Find every line below that contains the word "Task" and copy each one in full. Case counts.

Rows of pointing data:
----

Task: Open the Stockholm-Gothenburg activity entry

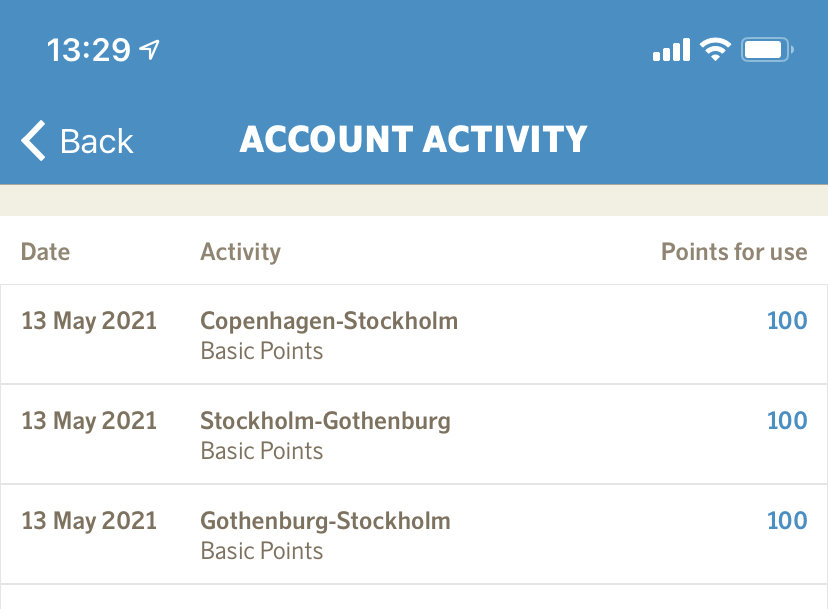Action: (x=325, y=421)
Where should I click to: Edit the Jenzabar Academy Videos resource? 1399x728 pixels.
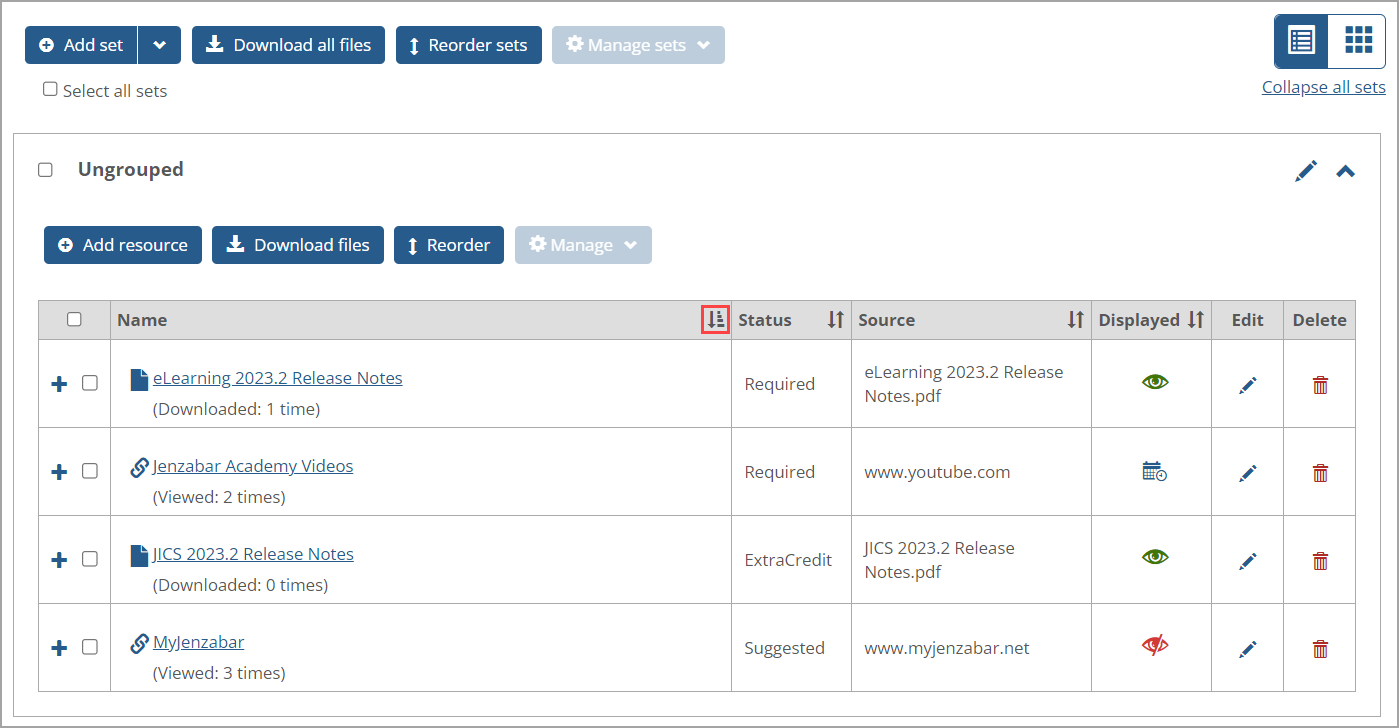1247,472
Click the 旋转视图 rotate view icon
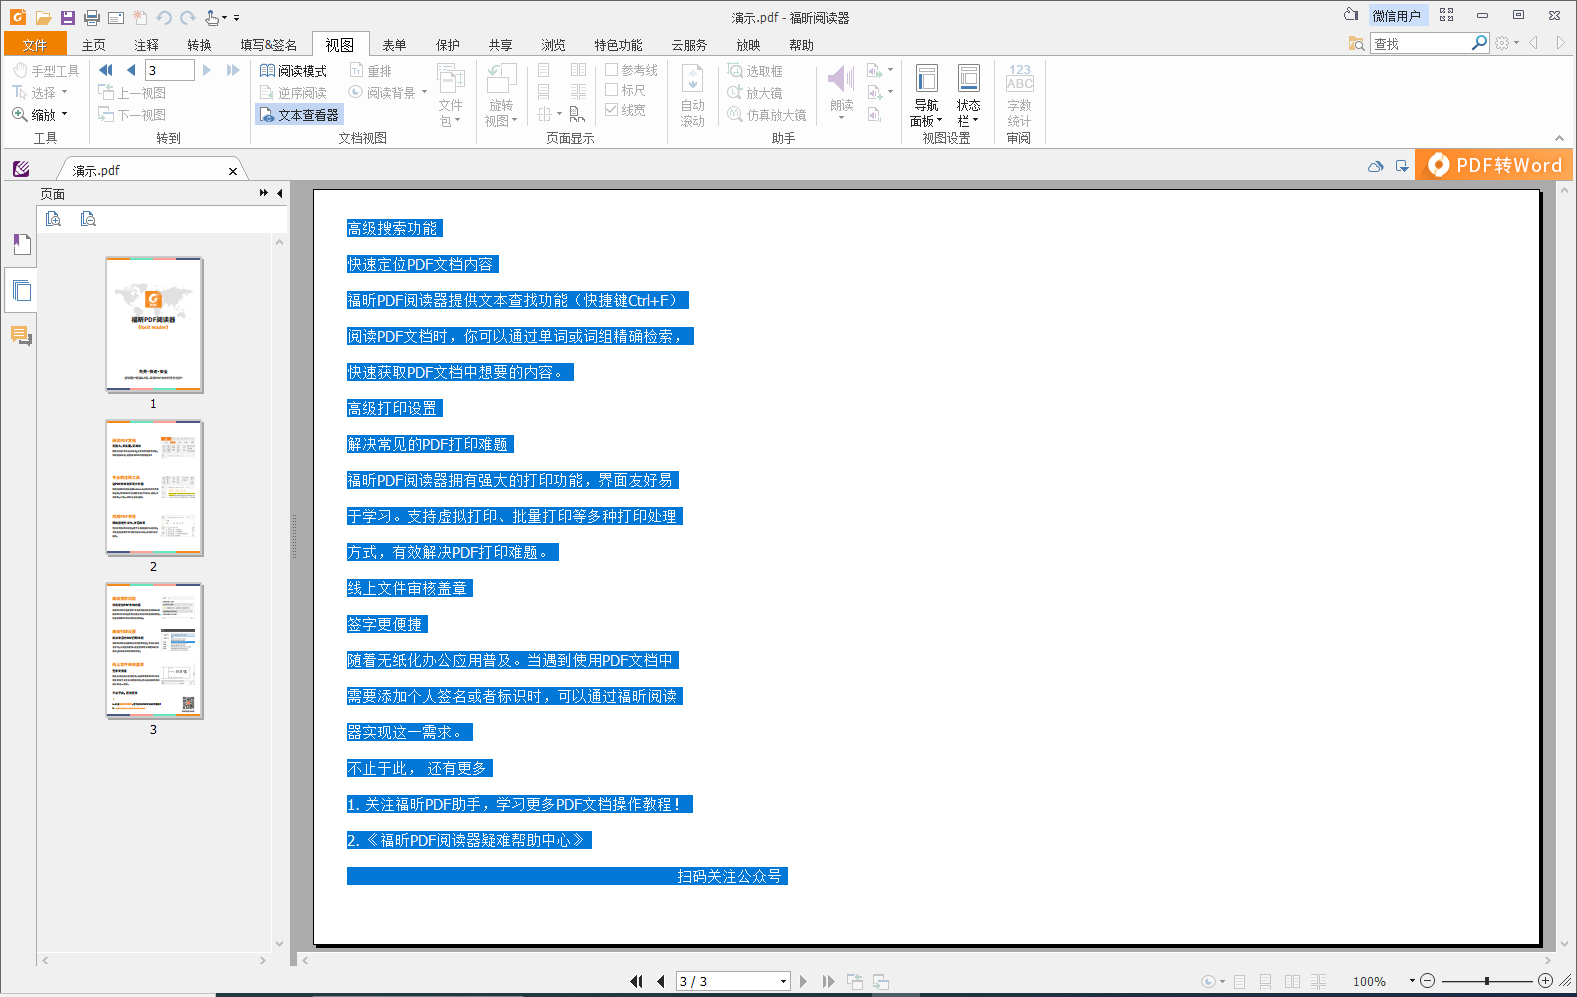 click(x=501, y=82)
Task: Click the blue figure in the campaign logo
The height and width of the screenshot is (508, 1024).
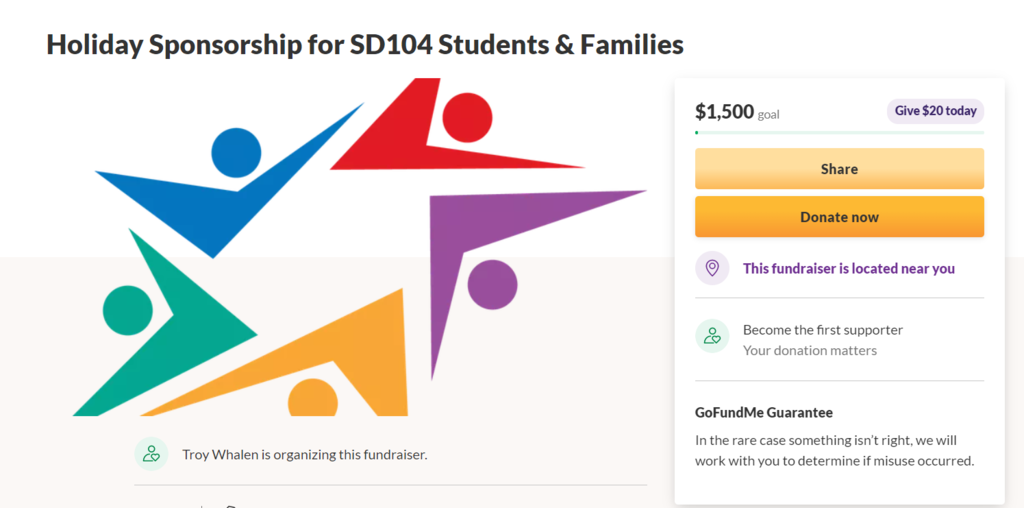Action: 229,180
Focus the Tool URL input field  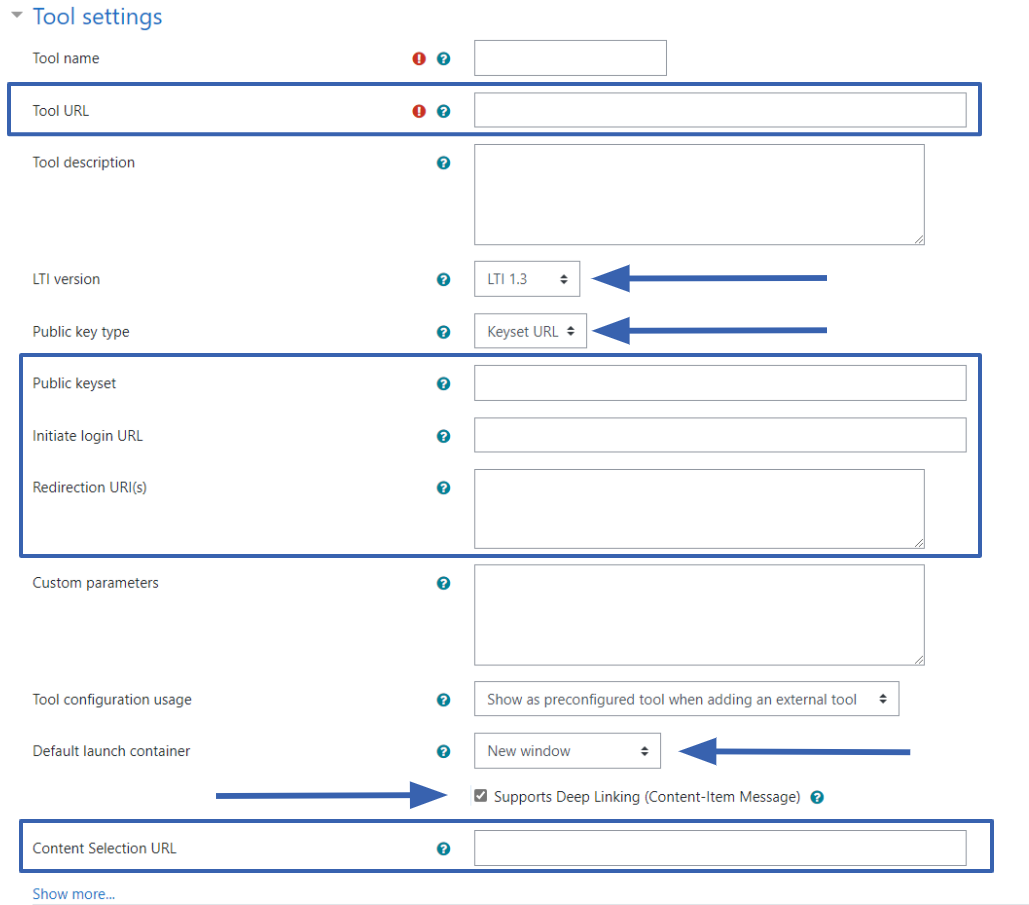coord(719,110)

----

Result below:
Task: Open the Stockholm-Gothenburg activity entry
Task: Click the blue figure in the campaign logo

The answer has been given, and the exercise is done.